# EXERCISE INSTRUCTIONS
Set the data down exactly as it stands, and keep its pictures out.

# SUPPLIED MATERIAL
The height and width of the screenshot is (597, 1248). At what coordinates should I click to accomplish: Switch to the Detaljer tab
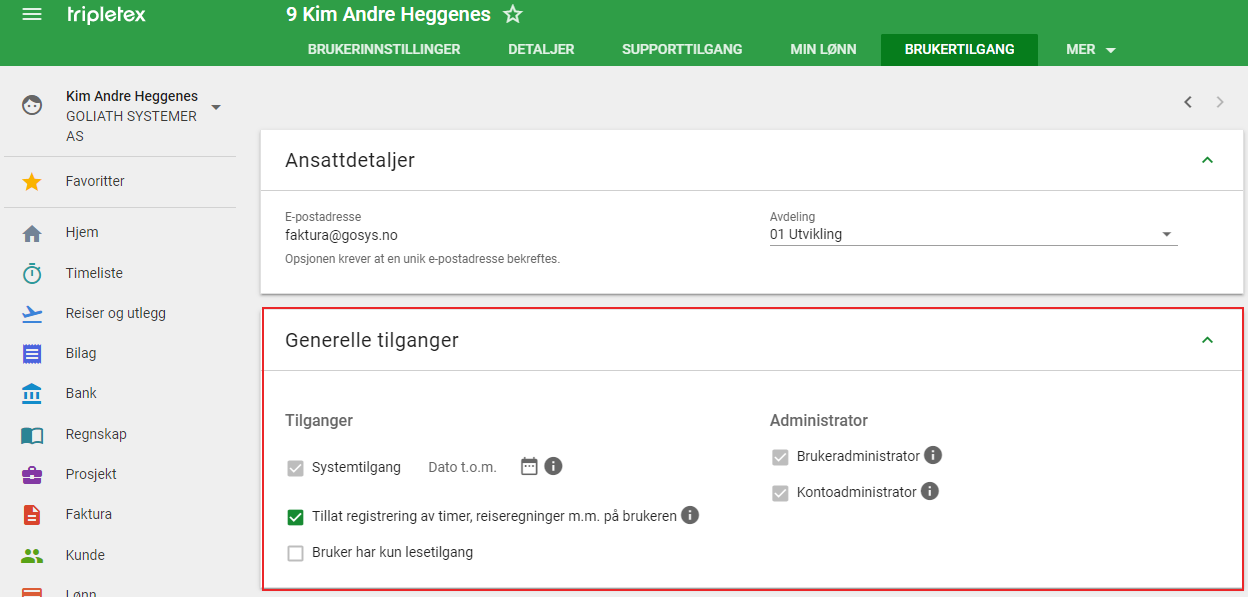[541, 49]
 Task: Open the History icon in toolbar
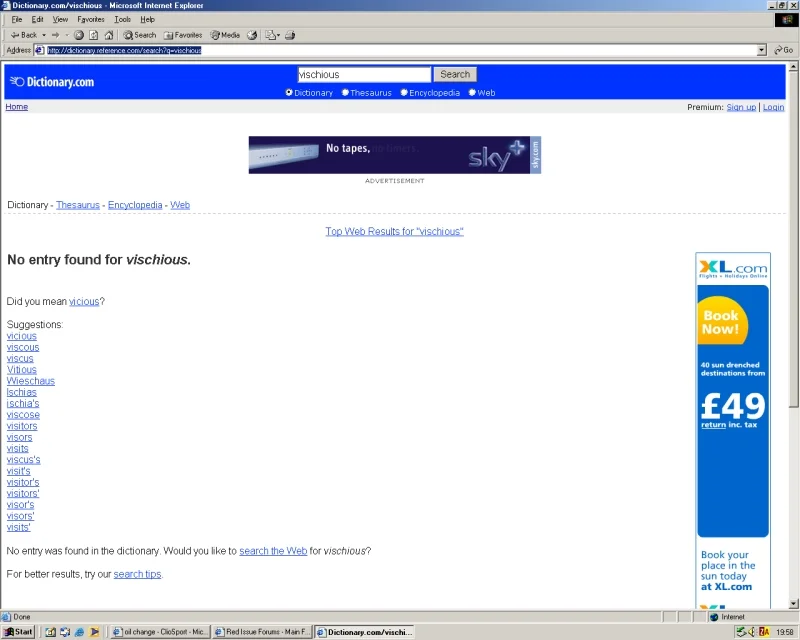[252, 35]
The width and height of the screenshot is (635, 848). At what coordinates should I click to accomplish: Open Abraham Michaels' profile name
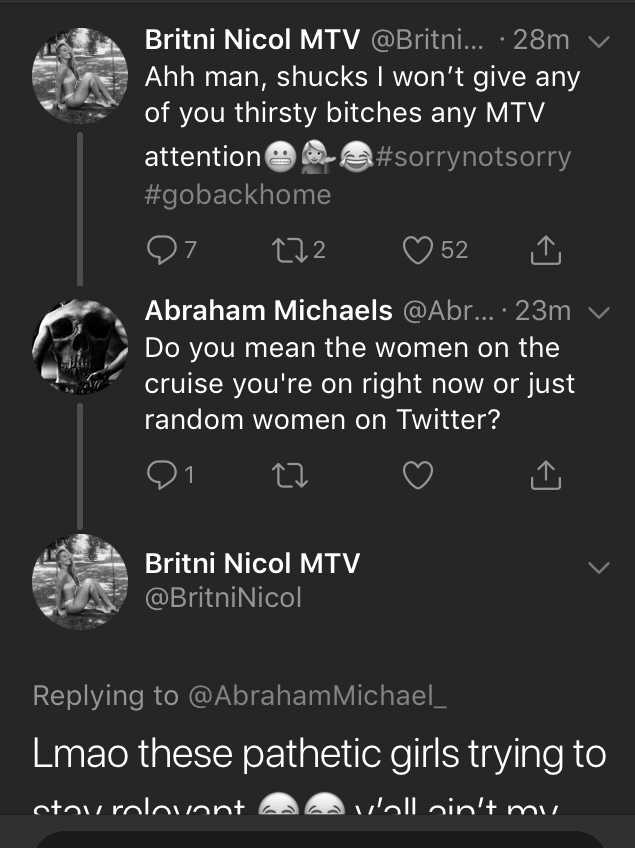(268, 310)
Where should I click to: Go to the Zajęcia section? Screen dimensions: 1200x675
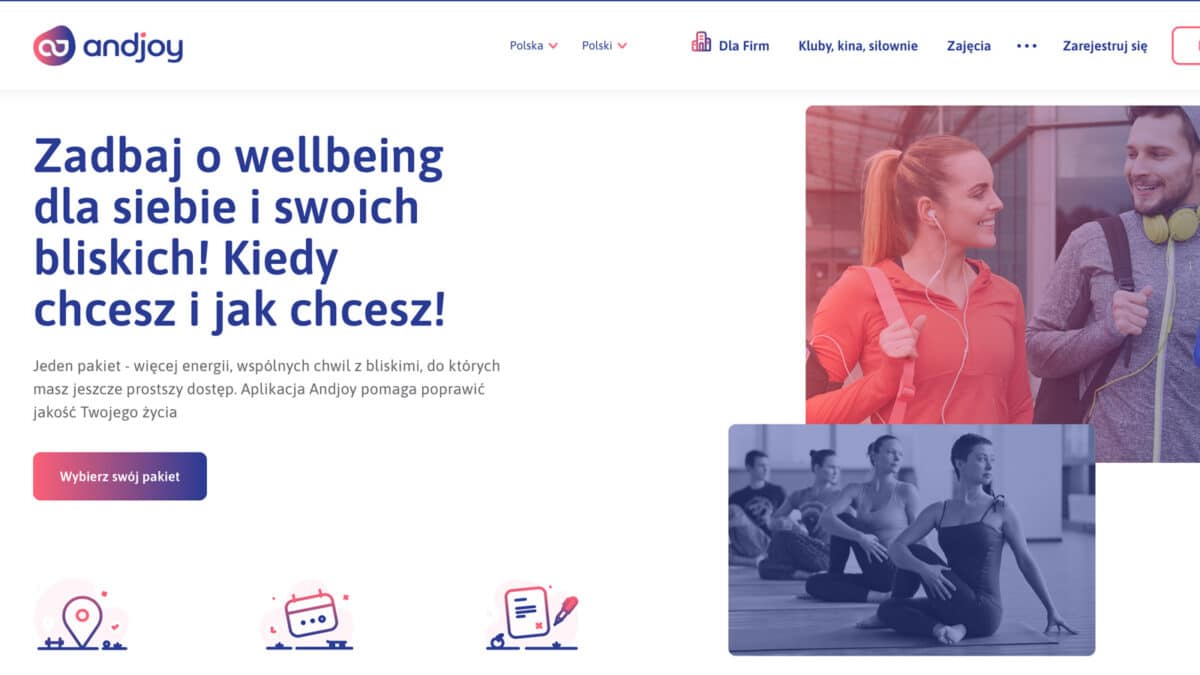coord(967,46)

# WRITTEN ANSWER
The height and width of the screenshot is (597, 1248). At what coordinates should I click to accomplish: Switch to the Detaljer tab
[541, 49]
 Task: Open the History icon in toolbar
[252, 35]
The width and height of the screenshot is (635, 848). At what coordinates should I click to accomplish: Open Abraham Michaels' profile name
(268, 310)
Where should I click to: Go to the Zajęcia section? Screen dimensions: 1200x675
coord(967,46)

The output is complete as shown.